> EXERCISE TASK
In the film festival report, change "crystal clear" to "loud and clear" and give everything from "Sunday, April 18, 2010" down to "crystal clear. Bizarre." with that edit.

> SOURCE DOCUMENT
Sunday, April 18, 2010

Atlanta Film Festival report No. 1: "Crossing in St. Augustine"

You know, wi fi really is a crazy thing. On the other side of my hotel room, when I tried out the hotel's connection, I got nothing, but if you walk across the room and set up shop right by the front door, it comes in crystal clear. Bizarre.

But, less than one paragraph in, I already digress. This was supposed to be the first of three or so posts about the offerings at this year's Atlanta Film Festival, and from here on out it will be, specifically "Crossing in St. Augustine."

If you've never heard of this flick, I wouldn't be surprised, because until I received the program for this year's film festival, I never had either. But it pretty perfectly sums up what makes the ATL fest such a unique experience.

Soon after I had settled into my seat Friday afternoon for "Crossing in St. Augustine," a fairly old black gentleman with a rather large head came and sat right in front of me. I was thinking of asking him to consider one of the many empty seats all around me when I realized that the man seated right in front of me and already intently munching on popcorn was civil rights pioneer Andrew Young, so I instead simply said hello and decided that, among many other things, the man has certainly earned the right to sit wherever he damn well pleases.

We were, after all, here to watch a movie in which he's one of the main stars, and which was produced by his foundation. But the real strength of this flick about what went down in "America's Oldest City" in 1964 is that it takes the stories of players of lesser renown but even more import and puts them front and center.

The antiquated setting, complete with a slave market in the center of town (yes, really, but very few have the nerve to call it that) highlights the absurdity of this puerile chapter in American history, and the two veins that run through the stories of people who were there at the time are pride and humor - pride at what they accomplished, but a welcome dose of absurdist humor that it was indeed their "friends and neighbors" who turned on them so violently when things all boiled over.

Among the unrecognized players in this sordid saga you meet in this engaging documentary is Robert Hayling, a dentist who took it upon himself to organize the black teenagers of St. Augustine to march through the streets, sit at lunch counters and various other things most of us take for granted. Hearing the amazement in his voice as he told how people who had just recently sat in his dentist's chair were now attacking him and his young charges in the streets is a singular experience. Also still alive and in the movie are two girls (now women, of course) who were among the "St. Augustine Four," four teenagers who were locked up after trying to order a hamburger at the local Woolworth's, and spent many months in prison after they refused to rat on Hayling for "contributing to the delinquency of minors" (we never hear from the two boys, who it's rather ominously hinted just sort of disappeared after they went to prison.)

But the incident which gives the movie its title involves Mr. Young himself, and a late-night march which he had been sent to St. Augustine to stop. I don't want to spoil too much on the off chance you get to see this someday, but it was the great Hosea Williams who, after Young arrived, egged on the young crowd and told them Young was there to lead them.

> ITEMS
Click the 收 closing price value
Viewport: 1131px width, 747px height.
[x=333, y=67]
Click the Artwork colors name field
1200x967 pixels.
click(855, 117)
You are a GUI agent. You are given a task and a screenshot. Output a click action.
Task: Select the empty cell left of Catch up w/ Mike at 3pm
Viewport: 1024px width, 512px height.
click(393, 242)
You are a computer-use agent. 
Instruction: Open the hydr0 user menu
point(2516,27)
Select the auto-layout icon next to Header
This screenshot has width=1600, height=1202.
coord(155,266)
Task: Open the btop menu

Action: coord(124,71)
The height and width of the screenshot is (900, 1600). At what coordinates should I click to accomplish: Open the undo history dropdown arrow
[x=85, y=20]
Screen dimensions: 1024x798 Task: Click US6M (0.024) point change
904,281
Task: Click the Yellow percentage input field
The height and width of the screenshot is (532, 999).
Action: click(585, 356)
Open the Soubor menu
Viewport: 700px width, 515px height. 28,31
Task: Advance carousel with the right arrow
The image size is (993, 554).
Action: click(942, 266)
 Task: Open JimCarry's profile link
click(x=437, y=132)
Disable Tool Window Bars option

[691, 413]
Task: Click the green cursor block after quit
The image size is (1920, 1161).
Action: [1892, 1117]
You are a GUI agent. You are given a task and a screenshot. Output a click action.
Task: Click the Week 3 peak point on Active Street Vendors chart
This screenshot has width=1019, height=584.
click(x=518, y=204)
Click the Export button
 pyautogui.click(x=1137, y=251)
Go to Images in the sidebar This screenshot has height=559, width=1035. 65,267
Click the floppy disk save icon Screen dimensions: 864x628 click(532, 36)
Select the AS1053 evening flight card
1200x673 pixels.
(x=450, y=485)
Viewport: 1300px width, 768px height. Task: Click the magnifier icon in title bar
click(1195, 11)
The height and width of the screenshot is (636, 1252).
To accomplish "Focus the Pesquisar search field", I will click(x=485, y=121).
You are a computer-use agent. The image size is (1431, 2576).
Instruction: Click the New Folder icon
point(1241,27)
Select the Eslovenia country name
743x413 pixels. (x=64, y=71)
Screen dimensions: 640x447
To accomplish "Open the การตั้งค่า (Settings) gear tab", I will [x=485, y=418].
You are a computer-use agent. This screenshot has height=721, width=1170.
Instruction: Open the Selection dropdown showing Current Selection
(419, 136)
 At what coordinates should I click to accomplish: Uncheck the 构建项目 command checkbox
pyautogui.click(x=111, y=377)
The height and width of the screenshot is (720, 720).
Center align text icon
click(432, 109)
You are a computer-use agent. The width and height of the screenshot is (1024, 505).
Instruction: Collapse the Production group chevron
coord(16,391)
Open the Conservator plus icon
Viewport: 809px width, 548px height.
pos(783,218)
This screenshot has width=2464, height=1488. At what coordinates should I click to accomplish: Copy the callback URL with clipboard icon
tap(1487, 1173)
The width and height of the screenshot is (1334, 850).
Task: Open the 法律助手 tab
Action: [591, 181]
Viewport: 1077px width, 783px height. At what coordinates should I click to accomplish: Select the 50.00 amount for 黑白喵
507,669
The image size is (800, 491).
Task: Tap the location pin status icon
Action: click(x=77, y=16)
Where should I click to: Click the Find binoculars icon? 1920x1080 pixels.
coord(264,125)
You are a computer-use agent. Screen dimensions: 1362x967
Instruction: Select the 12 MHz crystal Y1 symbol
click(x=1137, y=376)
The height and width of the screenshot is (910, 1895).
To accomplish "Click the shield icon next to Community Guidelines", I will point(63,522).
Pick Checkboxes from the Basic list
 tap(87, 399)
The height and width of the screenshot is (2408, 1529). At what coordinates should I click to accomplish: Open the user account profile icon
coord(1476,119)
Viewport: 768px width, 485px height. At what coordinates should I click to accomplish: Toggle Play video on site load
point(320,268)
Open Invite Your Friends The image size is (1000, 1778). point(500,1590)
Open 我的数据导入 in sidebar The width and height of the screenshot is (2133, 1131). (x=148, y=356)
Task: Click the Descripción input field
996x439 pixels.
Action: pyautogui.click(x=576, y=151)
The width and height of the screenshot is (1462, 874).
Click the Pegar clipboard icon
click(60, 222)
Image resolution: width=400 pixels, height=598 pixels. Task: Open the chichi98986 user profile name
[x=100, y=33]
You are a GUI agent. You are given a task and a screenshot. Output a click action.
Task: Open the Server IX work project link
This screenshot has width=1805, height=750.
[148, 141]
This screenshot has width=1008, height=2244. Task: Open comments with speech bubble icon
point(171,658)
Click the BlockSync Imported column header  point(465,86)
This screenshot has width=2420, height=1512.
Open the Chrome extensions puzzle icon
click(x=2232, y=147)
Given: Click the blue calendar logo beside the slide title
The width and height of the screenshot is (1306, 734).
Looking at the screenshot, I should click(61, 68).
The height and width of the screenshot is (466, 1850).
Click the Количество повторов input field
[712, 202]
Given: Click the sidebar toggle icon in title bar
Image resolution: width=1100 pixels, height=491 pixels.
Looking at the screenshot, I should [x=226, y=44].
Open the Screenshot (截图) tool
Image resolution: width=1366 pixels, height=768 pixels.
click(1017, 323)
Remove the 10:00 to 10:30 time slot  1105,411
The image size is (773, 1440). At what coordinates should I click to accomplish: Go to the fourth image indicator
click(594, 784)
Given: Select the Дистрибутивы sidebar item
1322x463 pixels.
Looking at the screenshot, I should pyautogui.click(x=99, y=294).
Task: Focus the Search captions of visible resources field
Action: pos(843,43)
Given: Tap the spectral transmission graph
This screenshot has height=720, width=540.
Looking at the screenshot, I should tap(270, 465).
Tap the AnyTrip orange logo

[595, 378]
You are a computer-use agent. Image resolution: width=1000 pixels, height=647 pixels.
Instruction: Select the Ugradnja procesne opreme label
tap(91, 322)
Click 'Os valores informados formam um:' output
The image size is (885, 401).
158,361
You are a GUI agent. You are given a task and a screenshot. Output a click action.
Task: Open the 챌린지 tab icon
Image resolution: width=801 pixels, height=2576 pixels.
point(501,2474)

> FINAL RESULT
Sunday, April 18, 2010

Atlanta Film Festival report No. 1: "Crossing in St. Augustine"

You know, wi fi really is a crazy thing. On the other side of my hotel room, when I tried out the hotel's connection, I got nothing, but if you walk across the room and set up shop right by the front door, it comes in loud and clear. Bizarre.